Yes – Mothers and Sons – I recently reread Sons and Lovers – it was all about that relationship. More love and more opportunity for men to show their emotions would surely create a better world.
Very sad, Opher. So sorry. My dad died at 59. I was 22. I had already lost my mum at 12. death wasn’t talked about at all then. He was a chain smoker too, since the war. When my only brother died, when I was 32, I kept him in his apartment the whole time, caring for him. His death was peaceful. I worked in the death/dying field for a lot of my career. I made sure families talked, especially the dying person. They all wanted to talk, just needed the encouragement. It was good of you to just be with your dad and not force the issue. It was a different generation.
Mary
Mary, that is so sad. I was thirty three when my dad died and it really messed me up for years. What you went through is so much worse. It must have had a devastating effect. I couldn’t imagine losing my mum at twelve and dad at twenty two then nursing your brother. You are a hero.
Aw, Opher, thanks. I didn’t mean to take away from the death of your father. Death of parents at any age is really hard. Sad as it all was, it shaped who I am now. I did have to do a lot of work in therapy back in the 80s. Since they didn’t talk about death in the 60s, I had a lot processing to do about my mom. My dad and I got to say good bye, but I am a long hard griever. It’s ok, I’m grateful to be a deep feeler. All three about killed me, but it’s all good now. My mom – 1966, my dad – 1975 and my brother, David – 1986. Thank you for saying the hero bit. It’s just sort of – life. 🙂
Mary
Sometimes life deals a heavy hand. Yours was a mean hand. We learn to come to terms with things but these things weigh on us forever. I’m glad you have come through it so well.

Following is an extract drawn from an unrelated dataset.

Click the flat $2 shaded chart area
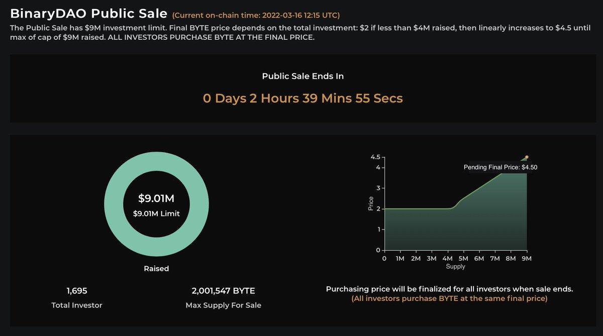Screen dimensions: 603x336 [x=417, y=229]
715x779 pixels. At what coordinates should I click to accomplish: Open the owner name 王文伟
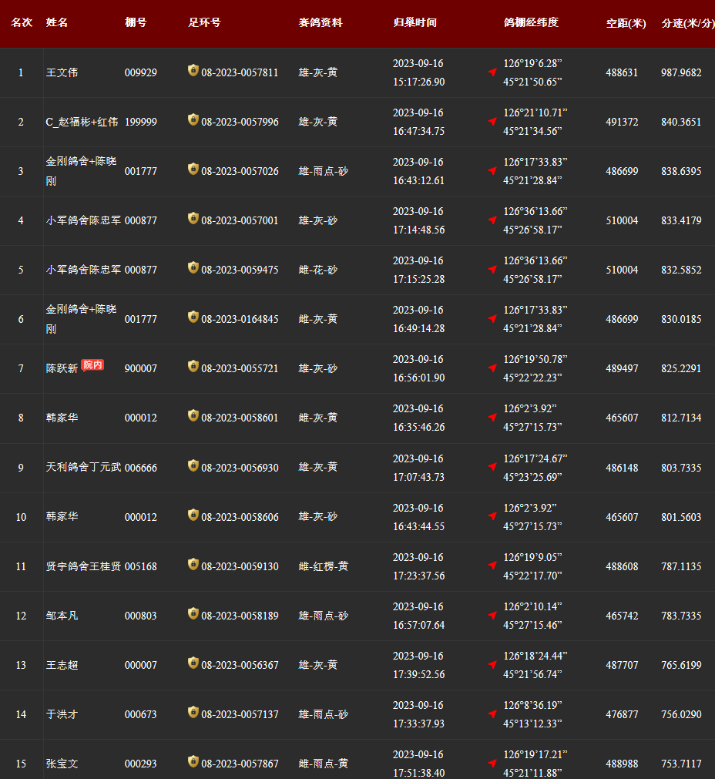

I know you don’t believe this, but I believe in pre-birth planning, so it all was part of my Soul contract. And I got a whole career out of it. Since I experienced loss so early, it was before any of my friends, so when they had a loss, I was the one they came to…so I really started learning about grief counseling in 7th grade!
Thank you for your sweet empathy, Opher. It really was hard.

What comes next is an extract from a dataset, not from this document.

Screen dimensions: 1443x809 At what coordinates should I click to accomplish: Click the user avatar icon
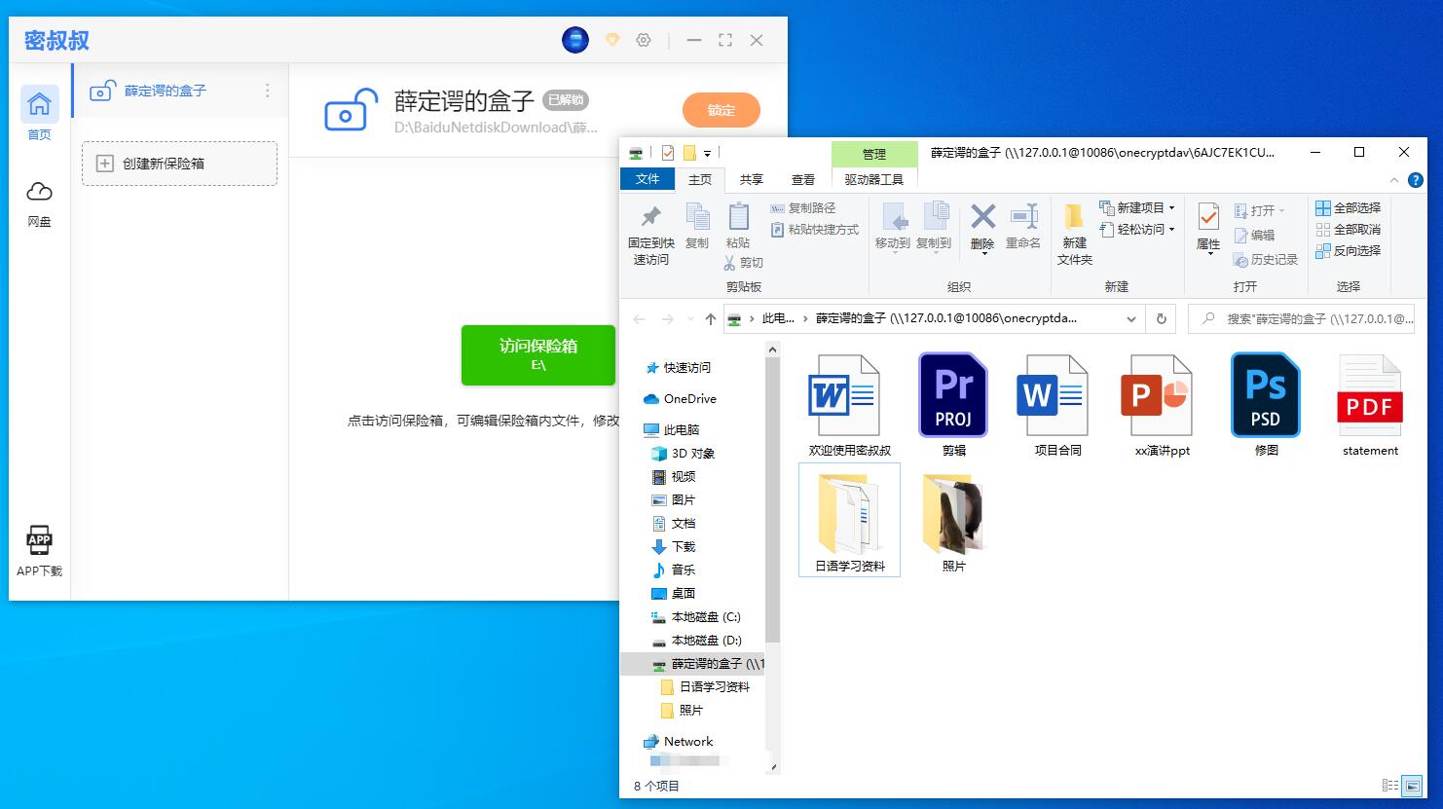pyautogui.click(x=575, y=40)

It is strange how life works.
My sister lost her husband when she was just nineteen. They had only just started living together when he developed lymphoma. It was tragic and she nursed him at home. He died in her arms. I saw what she went through. She was very brave. She’s lost our father when she was only fourteen. There is a resonance. I think I am able to empathise a bit even though you can never stand in another’s shoes. I can imagine how hard it must have been for you.
Oh, your poor sister. Wow! 🙁
She seems to have come through it. We all carry our wounds. I guess we have no choice. We have to make the most of the hand we are dealt. You turned it into something positive. That is highly commendable and must have helped you as well.

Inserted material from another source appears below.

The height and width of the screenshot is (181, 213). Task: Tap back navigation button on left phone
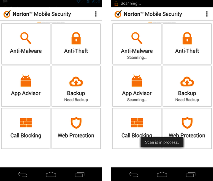[23, 175]
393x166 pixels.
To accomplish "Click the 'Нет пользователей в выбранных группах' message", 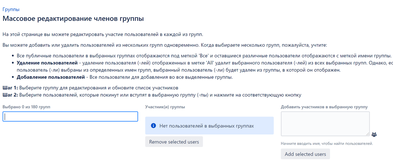I will [207, 126].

Opher, I am off now – Happy Easter Sunday when it arrives and “Sleep Warm”.
Sleep well Anna – still smiling from our win against Germany! Back to a bit more editing! Have a good Easter!
I can’t believe it I completely forgot it and so wanted to see it. The Boys never told me, I heard them shouting I thought it was one of those boxing matches David pays for. Who scored and how many? Lucky you. Good luck with the editing and don’t eat too much chocolate tomorrow, I am not having any – diabetes, gone off the taste of choc too.
We won 3-2!! A great game. Great goals from Kane, Vardy and Dier! They looked really good.
I shall reward myself for the editing by eating lots of chocolate. I love it. It is one of my weaknesses.
It’s a shame about the diabetes – to go off the taste of chocolate – maybe that’s for the best.
Touching account, Opher … made me think I might write about my mum’s death.
Thanks Dave. I found it good to write about. Go for it.